Love Is Blind: UK series 2 episodes
| No. overall | No. in season | Title | Original release date |
Week 1
| 13 | 1 | "Eat, Sleep, Date, Repeat" | 13 August 2025 |
| 14 | 2 | "This Is How Triangles Ares Formed" | 13 August 2025 |
| 15 | 3 | "Trust My Spleen" | 13 August 2025 |
| 16 | 4 | "She Changed Her Mind Overnight" | 13 August 2025 |
Week 2
| 17 | 5 | "I Don't Want To Be a Villain" | 20 August 2025 |
| 18 | 6 | "Good Guys Finish Last" | 20 August 2025 |
| 19 | 7 | "You're Trying to Get Me in Trouble" | 20 August 2025 |
| 20 | 8 | "Walking Away" | 20 August 2025 |
Week 3
| 21 | 9 | "Don't Let Anyone Dim Your Sparkle" | 27 August 2025 |
| 22 | 10 | "A Risk Worth Taking?" | 27 August 2025 |
Special
| 23 | 11 | "The Reunion" | 31 August 2025 |
After The Altar
| 24 | 12 | "You're Still Married!" | 12 July 2026 |
| 25 | 13 | "I'm Here To Cause Some Chaos" | 12 July 2026 |
| 26 | 14 | "Falling In Love With You More and More" | 12 July 2026 |

==Unaired engagements==

Amy Jane and Ross M got engaged during the show, but the scene was left out of the final cut and never shown to viewers. They broke up after their first night out together due to having different values. Shortly after, Jane briefly dated James Clark, who she had also formed a serious connection with in the pods.

==Production==

Filming for this season took place across multiple countries within Europe, in October 2024 and lasted presumably between 35 and 40 days until the weddings. The ten days in the pods were shot in Stockholm, Sweden, reusing the set from Love Is Blind: Sweden.
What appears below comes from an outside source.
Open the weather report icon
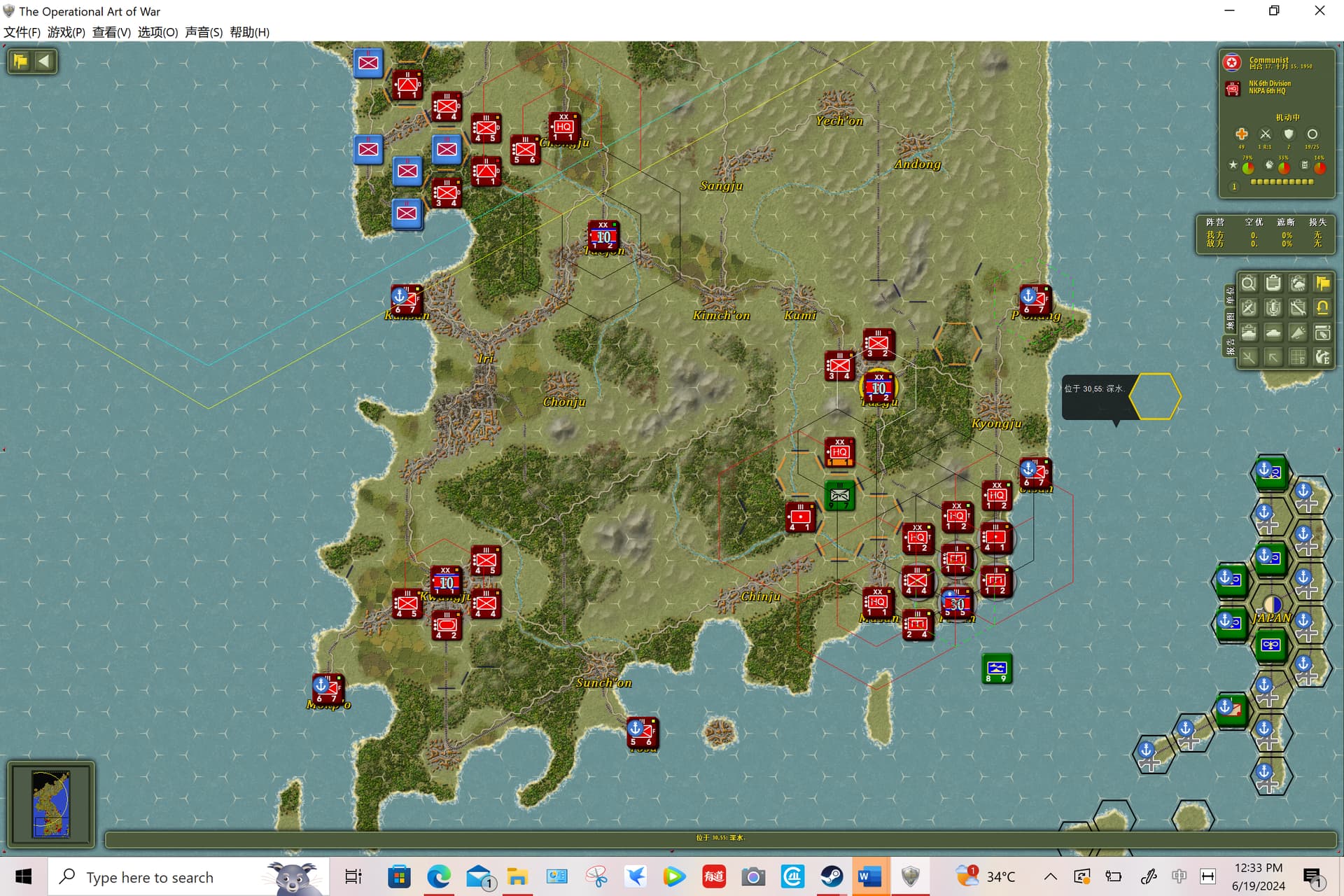Screen dimensions: 1344x896 click(1298, 284)

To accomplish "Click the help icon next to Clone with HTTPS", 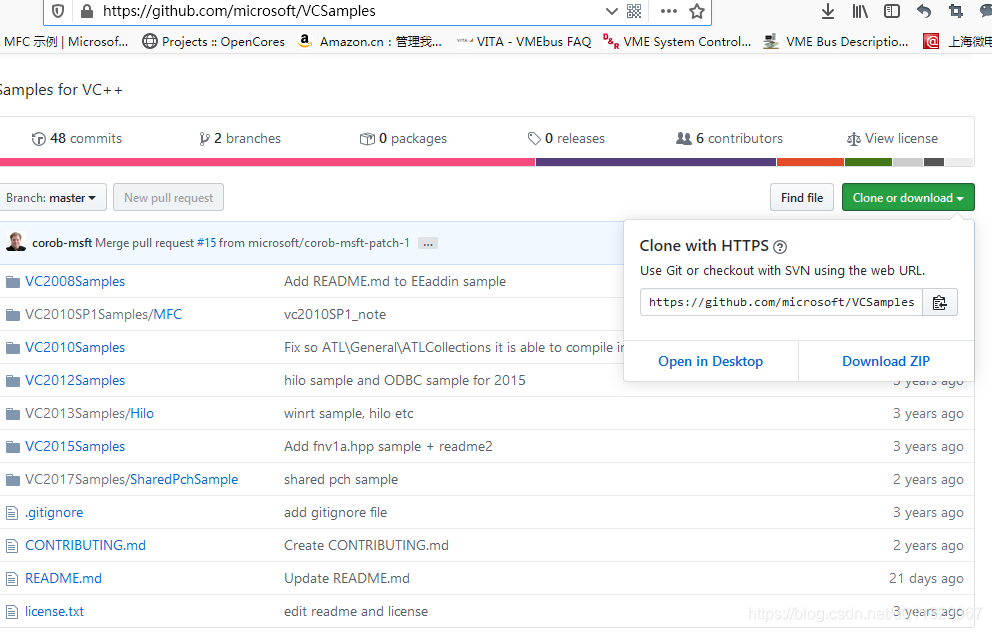I will (779, 246).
The post-pod honeymoons for the five engaged couples were then filmed at the Cap St George Hotel and Resort in Peyia, Cyprus.

After the retreat, the couples moved in together in serviced apartments at Ducie Street Warehouse in Manchester where they spent the rest of the time filming up until the weddings. The weddings took place at Coos’ Cathedral in Aboyne Castle in Aberdeenshire, Scotland.